Overview

A Randomized Phase II Efficacy, Activity and Safety Study of GLQ223 Alone and in Combination With Zidovudine in Symptomatic HIV-Infected Patients Without Prior Treatment With GLQ223 or Trichosanthin

Status:
Completed

Trial end date:
1969-12-31

Target enrollment:
0

Participant gender:
All

Summary

This study involves GLQ223 administration to patients who have not previously been exposed to it, but who have received at least 9 months of zidovudine therapy. Efficacy evaluations will include survival, opportunistic infections, T4 cell count, and assessments of viral load.

Phase:

Phase 2

Accepts Healthy Volunteers?

Details

Lead Sponsor:

Genelabs Technologies

Treatments:

Trichosanthin
Zidovudine

Criteria

Inclusion Criteria

Concurrent Medication:

Allowed:

- Aerosolized pentamidine, trimethoprim/sulfamethoxazole, or dapsone for PCP
prophylaxis.

- Chronic suppressive therapy for the following infections:

Toxoplasmosis (pyrimethamine, sulfadiazine, or clindamycin). Cryptococcosis (fluconazole).
Candidiasis (ketoconazole). Herpes simplex virus (acyclovir). Mycobacterium avium
(isoniazid, clofazimine, amikacin, rifampin, rifabutin, ethambutol, or other drug with
written permission of the sponsor).

Required:

- Patients whose CD4+ count falls below 200 at two consecutive measurements must receive
prophylaxis for PCP and any other clinically indicated conditions.

Exclusion Criteria

Co-existing Condition:

Patients with the following conditions or symptoms are excluded:

- An active AIDS-defining opportunistic infection.
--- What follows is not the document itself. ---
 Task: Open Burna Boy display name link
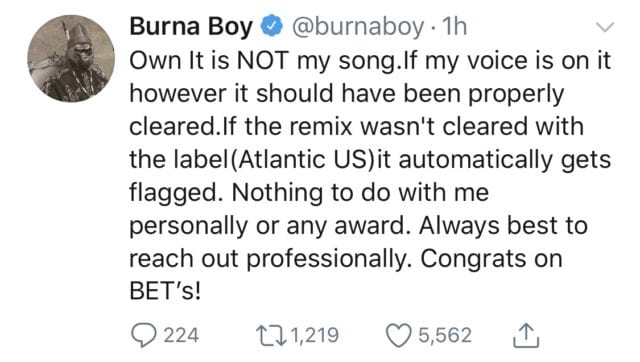point(191,26)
- Evidence of AIDS dementia complex or active neurologic disease, including progressive
multi-focal leukoencephalopathy (PML), poorly controlled seizure disorder or active
CNS infection.

- Any condition which in the Investigator's opinion is sufficient to prevent adequate
compliance with the study.

Concurrent Medication:

Excluded:

- Therapeutic agents specific for HIV disease that have not received FDA approval.

- Biologic response modifiers, including interferon, interleukin-2 (IL-2), and leukocyte
stimulating hormones (GM-CSF, G-CSF).

Patients with the following are excluded:

- An active AIDS-defining opportunistic infection.

- Evidence of AIDS dementia complex or active neurologic disease, including progressive
multi-focal leukoencephalopathy (PML), poorly controlled seizure disorder or active
CNS infection.

- Participation in other clinical studies, including investigational therapy of HIV
infection.

- Any condition which in the Investigator's opinion is sufficient to prevent adequate
compliance with the study.

- History of prior use of GLQ223 or trichosanthin or presence of anti-GLQ223 serum IgG
antibody as measured by Western blot.

- Inability to provide written informed consent.

Prior Medication:

Excluded:

- History of prior use of GLQ223 or trichosanthin or presence of anti-GLQ serum IgG
antibody as measured by Western blot.

Excluded within 30 days prior to enrollment:

- Use of unapproved therapeutic agents specific for HIV disease, including ddC.

- Use of biologic response modifiers, including interferon, interleukin-2, and leukocyte
stimulating hormones (GM-CSF, G-CSF).

Patients have the following:

- HIV positive by ELISA with confirmation by Western blot.

- Symptomatic with AIDS-Related Complex or AIDS by CDC classification.

- History of zidovudine therapy at a dose equal to or more than 300 mg daily for at
least 9 consecutive months immediately prior to entry into study.

- CD4 count equal to or more than 200 and equal to or less than 500 (mean of 2 readings
one week apart).

- Ability to give informed consent.

Required:

- Zidovudine therapy at a dose equal to or more than 300 mg daily for at least 9 months
immediately prior to entry into the study.